Items from a data source:
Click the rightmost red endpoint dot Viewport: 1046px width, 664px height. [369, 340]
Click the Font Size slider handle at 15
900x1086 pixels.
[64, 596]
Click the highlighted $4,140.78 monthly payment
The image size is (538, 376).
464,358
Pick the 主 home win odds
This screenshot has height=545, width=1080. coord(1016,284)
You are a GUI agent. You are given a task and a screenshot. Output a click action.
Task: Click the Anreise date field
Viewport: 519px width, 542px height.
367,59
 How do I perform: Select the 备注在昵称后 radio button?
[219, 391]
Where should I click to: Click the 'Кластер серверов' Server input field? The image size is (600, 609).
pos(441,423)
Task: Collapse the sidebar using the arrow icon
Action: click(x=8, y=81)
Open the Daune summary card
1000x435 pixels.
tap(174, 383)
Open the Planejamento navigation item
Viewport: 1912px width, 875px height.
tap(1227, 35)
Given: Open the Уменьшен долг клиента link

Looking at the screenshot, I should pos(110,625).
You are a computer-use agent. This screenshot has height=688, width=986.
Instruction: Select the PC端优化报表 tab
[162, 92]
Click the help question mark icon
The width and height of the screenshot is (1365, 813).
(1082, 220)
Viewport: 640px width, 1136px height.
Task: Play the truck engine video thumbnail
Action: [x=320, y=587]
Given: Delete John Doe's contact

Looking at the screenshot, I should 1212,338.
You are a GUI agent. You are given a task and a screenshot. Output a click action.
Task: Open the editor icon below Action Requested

ACTIVITY
This exercise calls for the entries to be restated exactly.

YOUR SOLUTION
Click the rightmost red endpoint dot Viewport: 1046px width, 664px height. [369, 340]
Click the Font Size slider handle at 15
900x1086 pixels.
[64, 596]
Click the highlighted $4,140.78 monthly payment
The image size is (538, 376).
464,358
Pick the 主 home win odds
This screenshot has height=545, width=1080. coord(1016,284)
You are a GUI agent. You are given a task and a screenshot. Output a click action.
Task: Click the Anreise date field
Viewport: 519px width, 542px height.
367,59
 How do I perform: Select the 备注在昵称后 radio button?
[219, 391]
Where should I click to: Click the 'Кластер серверов' Server input field? The image size is (600, 609).
pos(441,423)
Task: Collapse the sidebar using the arrow icon
Action: click(x=8, y=81)
Open the Daune summary card
1000x435 pixels.
tap(174, 383)
Open the Planejamento navigation item
Viewport: 1912px width, 875px height.
tap(1227, 35)
Given: Open the Уменьшен долг клиента link

Looking at the screenshot, I should pos(110,625).
You are a computer-use agent. This screenshot has height=688, width=986.
Instruction: Select the PC端优化报表 tab
[162, 92]
Click the help question mark icon
The width and height of the screenshot is (1365, 813).
(1082, 220)
Viewport: 640px width, 1136px height.
Task: Play the truck engine video thumbnail
Action: [x=320, y=587]
Given: Delete John Doe's contact

Looking at the screenshot, I should 1212,338.
You are a GUI agent. You are given a task and a screenshot. Output a click action.
Task: Open the editor icon below Action Requested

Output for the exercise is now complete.